The United States House of Representatives has defeated the fast track on the Pacific Trade Agreement.
This is what happens with Democrats and Republicans come together.
I’m sure that they voted together for different reasons. That’s the way things work, when they work. But the point is that the United States House of Representatives turned by the Imperial Presidency by voting no on the fast tracking of the Pacific Trade agreement.
This vote puts the trade agreement back on a normal path, where it can be amended and its contents can be discussed. I am entirely aware that many Republicans voted against fast-tracking simply because they saw it as an opportunity to embarrass the president. I am also aware that the Democrats voted against it because they wanted to preserve American jobs.
I am also aware, that the American people won this round, at least for now. That’s so unusual that it, alone is cause to celebrate. Now if we can just get Congress to realize that they can actually pass laws, even if they read them, discuss them and amend them like grown up lawmakers, we’ll really have a miracle.
From The New York Times:
WASHINGTON — House Democrats rebuffed a dramatic personal appeal from President Obama on Friday, torpedoing his ambitious push to expand his trade negotiating power — and, quite likely, his chance to secure a legacy-defining trade accord spanning the Pacific Ocean.

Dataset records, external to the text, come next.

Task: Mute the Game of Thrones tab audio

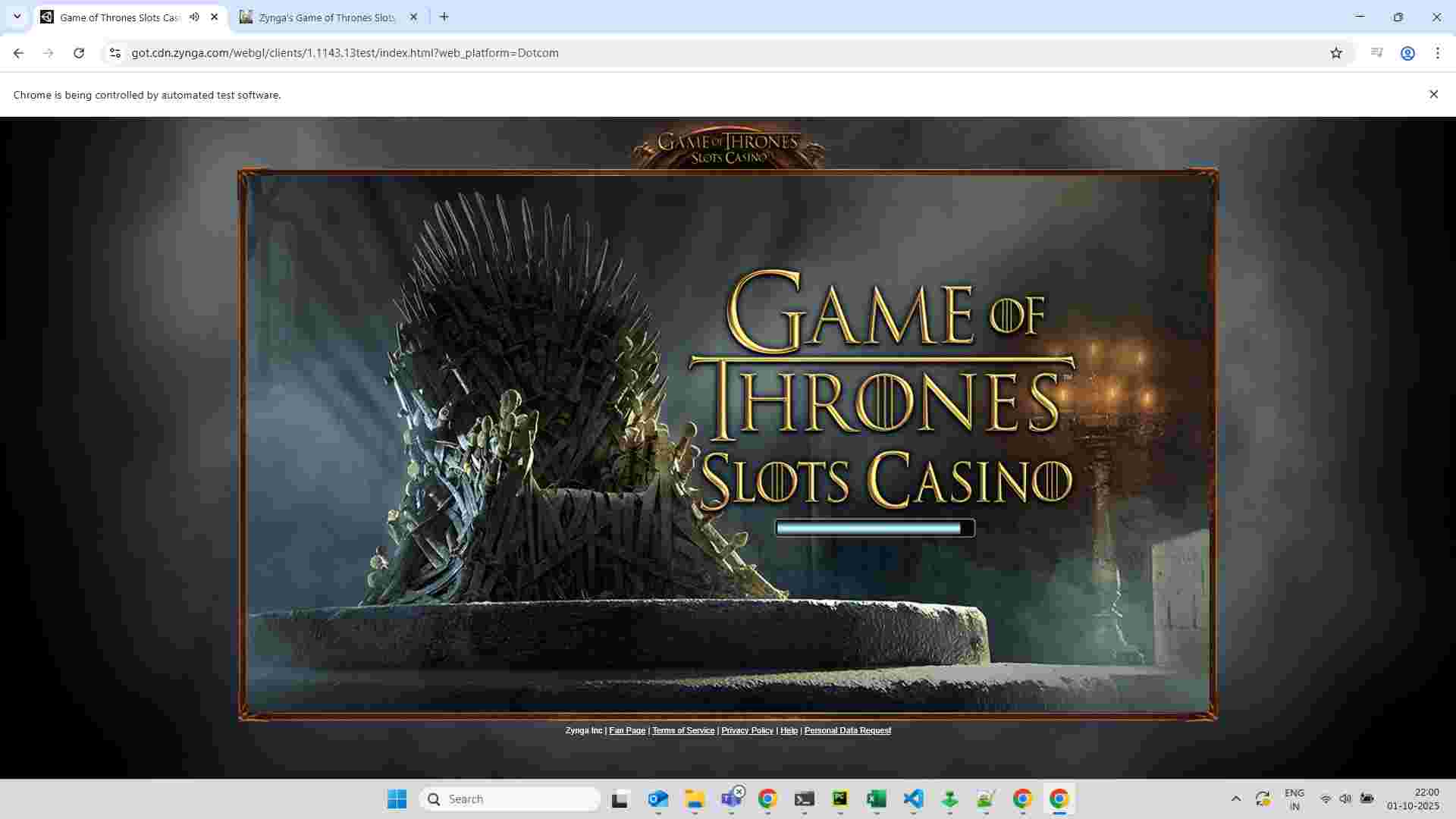Action: pos(195,17)
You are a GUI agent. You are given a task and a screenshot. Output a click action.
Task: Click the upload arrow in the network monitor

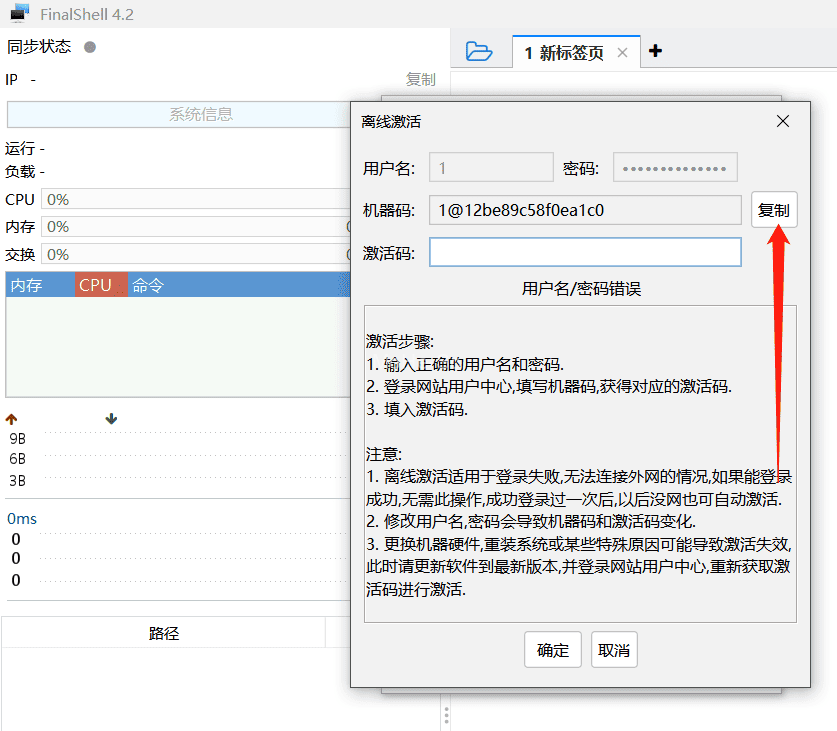pyautogui.click(x=11, y=419)
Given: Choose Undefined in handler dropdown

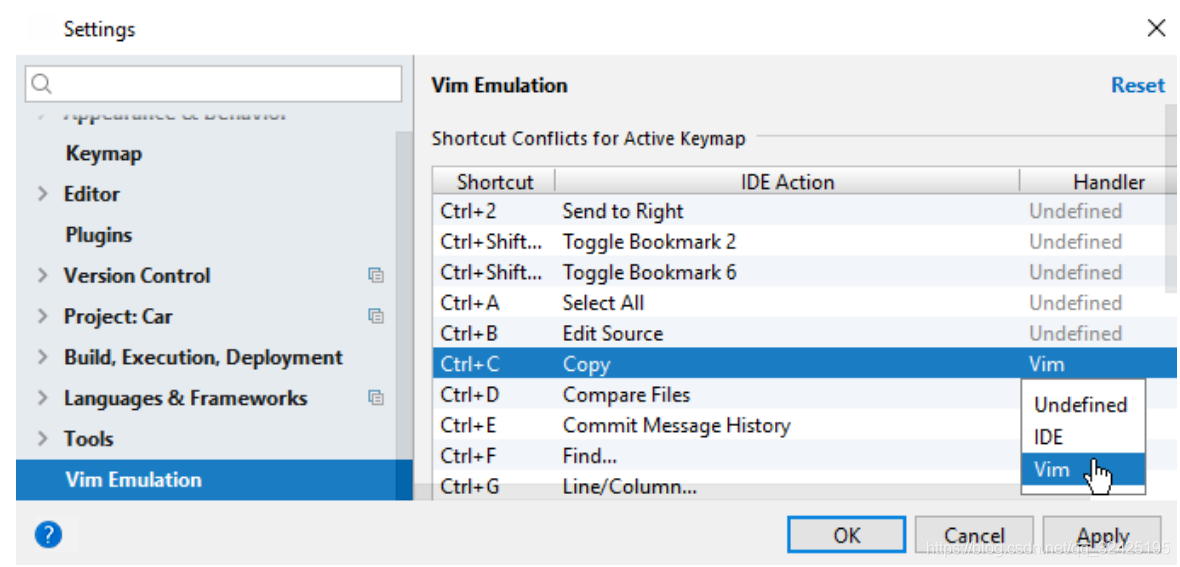Looking at the screenshot, I should [1082, 405].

In a remarkable rejection of a president they have resolutely backed, House Democrats voted to kill assistance to workers displaced by global trade, a program their party created and has stood by for four decades. By doing so, they brought down legislation granting the president trade promotion authority — the power to negotiate trade deals that cannot be amended or filibustered by Congress — before it could even come to a final vote.
“We want a better deal for America’s workers,” said Representative Nancy Pelosi of California, the House minority leader who has guided the president’s agenda for two terms and was personally lobbied by Mr. Obama until the last minute.
Republican leaders tried to muster support from their own party for trade adjustment assistance, a program they have long derided as an ineffective waste of money and sop to organized labor. But not enough Republicans were willing to save the program.